Police: Student said he thought post would be ‘funny’
By Brian Soergel | Nov 15, 2018

A 17-year-old Edmonds-Woodway High School boy could be charged in juvenile court with a criminal cyber stalking threat – a gross misdemeanor – after he allegedly posted a Snapchat picture threatening a shooting at the school.

The case is now being reviewed by prosecutor Cheryl Johnson.

“The reckless decision to post such an inflammatory photo, in light of all the school shootings across our nation, caused our community great concern," said Edmonds Police Chief Al Compaan. "We take these matters very seriously. The perpetrator is being held accountable.”

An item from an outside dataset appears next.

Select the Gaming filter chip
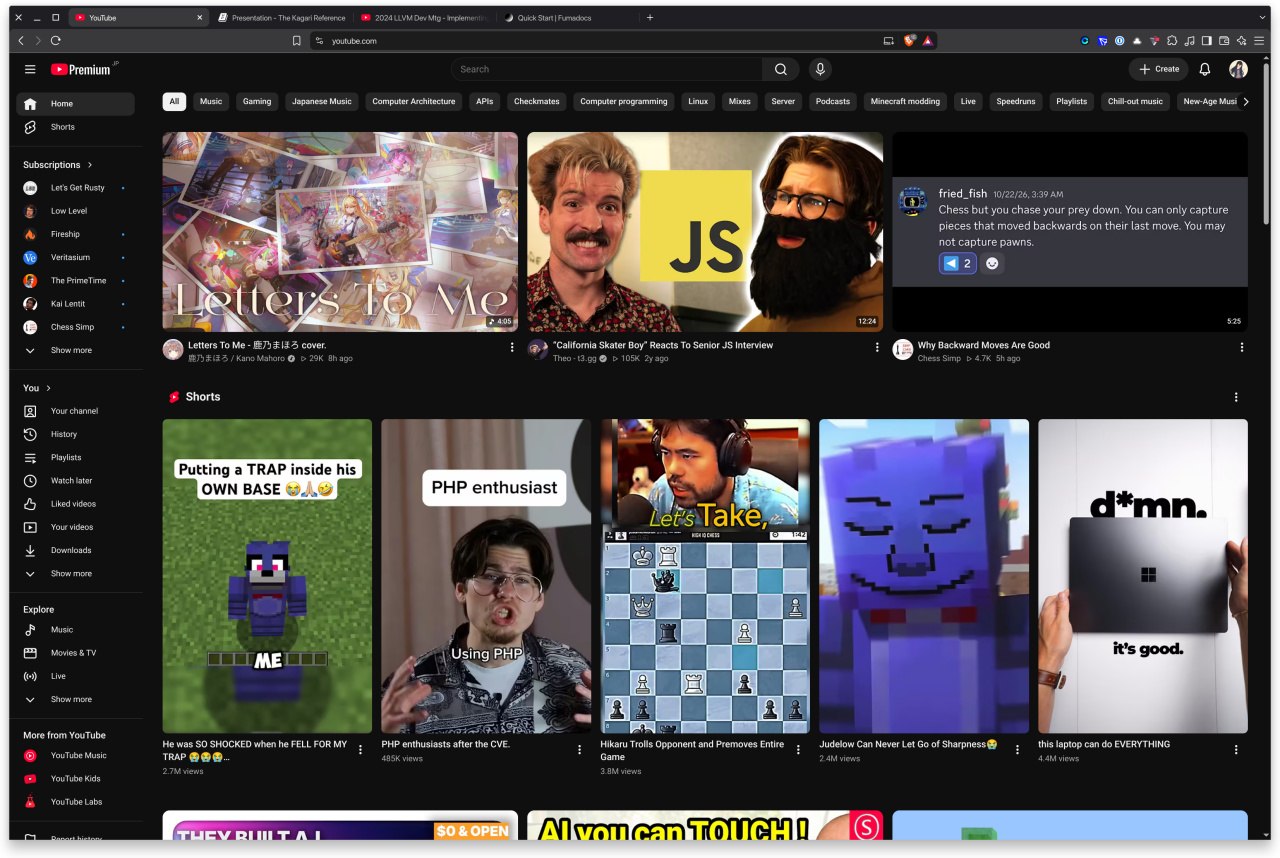tap(257, 101)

Edmonds School District spokeswoman Kelly Franson said she couldn’t comment specifically on student discipline, but that Edmonds-Woodway is taking appropriate disciplinary action.

The student’s post on Wednesday, Nov. 7, caused concern for the safety of the school after initial media reports. Some parents, on social media, said they were going to keep their students home Thursday, and Edmonds police beefed up security at the school.

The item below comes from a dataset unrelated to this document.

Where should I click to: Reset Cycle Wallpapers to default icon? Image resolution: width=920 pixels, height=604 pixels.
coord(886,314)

According to a police report filed by Edmonds-Woodway School Resource Police Officer Tom Smith, a female student contacted school staff in the main office at the school at 11:35 a.m. to report the threat she and three other girls viewed on the popular social media app Snapchat in their chemistry class.

Smith immediately began an investigation to determine the source of the post and credibility of any threat to the school or community.

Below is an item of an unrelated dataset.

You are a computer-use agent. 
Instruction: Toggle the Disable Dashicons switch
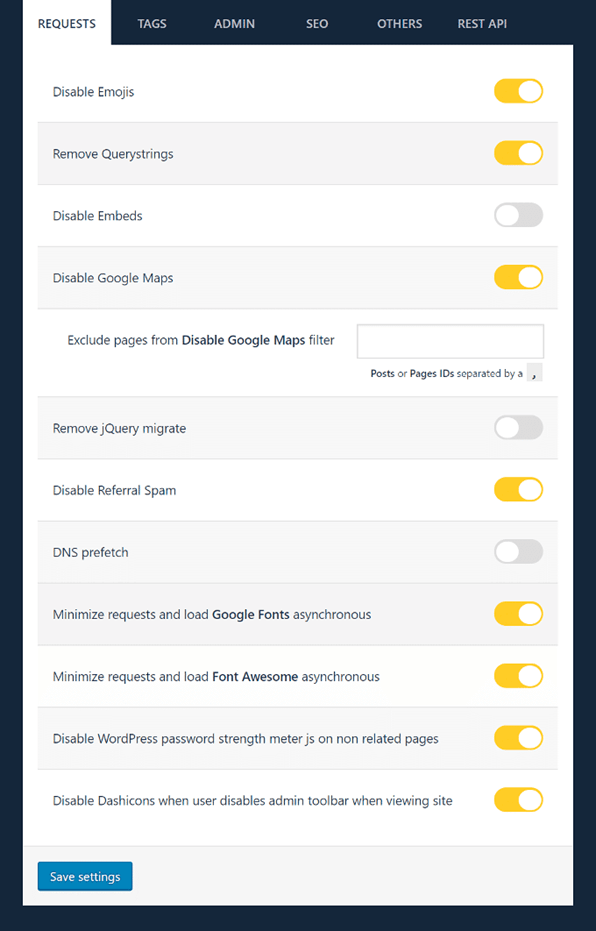[x=518, y=800]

The post contained a photo of an unknown person, dressed in black with his face covered up to his eyes, holding a semi-automatic rifle with the caption, “Time to have some fun at Woodway,” with “Woodway” being common shorthand for Edmonds-Woodway.

Smith said the girl took a screenshot of the image, which was of another person’s cellphone, showing that student’s Snapchat feed.

Smith contacted the student, who said he was at lunch when another student sent him the photo. The student admitted he posted the photo on his Snapchat feed with the words, “Damn ya watch out he got that new ak from fort.”

“Fort” is short for the popular video games Fortnight.

Smith – who agreed that the weapon in the photo likely wasn’t real but did appear to be an Airsoft replica weapon – said the student told him he did not know the person who posted the photograph and, because it was on Snapchat, did not know who made the post. He said his Snapchat feed had since been deleted.

The student said that others in the Snapchat feed added captions to the photograph. One of the captions referenced “Woodway,” others did not. He did not recall who added each caption or what was said each time.

According to Sgt. Shane Hawley, it turns out the picture is of an unknown person, taken at an unknown time. The picture, he said, was originally altered by an Oregon high school student and captioned with “Time to have some fun at Southridge.”

Later that day, Edmonds police contacted a male student who first posted the Snapchat image that circulated around campus. That student told police that he is friends with the Oregon student and requested he alter the photo caption, changing “Southridge” to “Woodway.”

According to the police report, the student told Edmonds police he “thought it would be funny” to change the name of the school to “Woodway,” and asked a friend to do it. The student, who said he feared he was going to get in trouble, was adamant that he did not change the name to “Woodway,” blaming it on his friend.

The student said he meant no harm in posting the photo, and repeated that he just thought it would be funny.

The officer who interviewed the student told him that it did not matter if the gun was real or not. Those seeing the photo could believe the gun was real, and that recent school shootings understandably had students, staff and parents concerned.

According to the report, Edmonds-Woodway staff confirmed that “several hundred” students did not attend school on Nov. 8, the day after the incident.

“We determined he had no way of carrying out a threat of that magnitude, no plan of violence, and never intended for the picture to leave that chat group,” Hawley said. “Despite those facts, the picture caused a significant amount of fear among the Edmonds-Woodway school community.”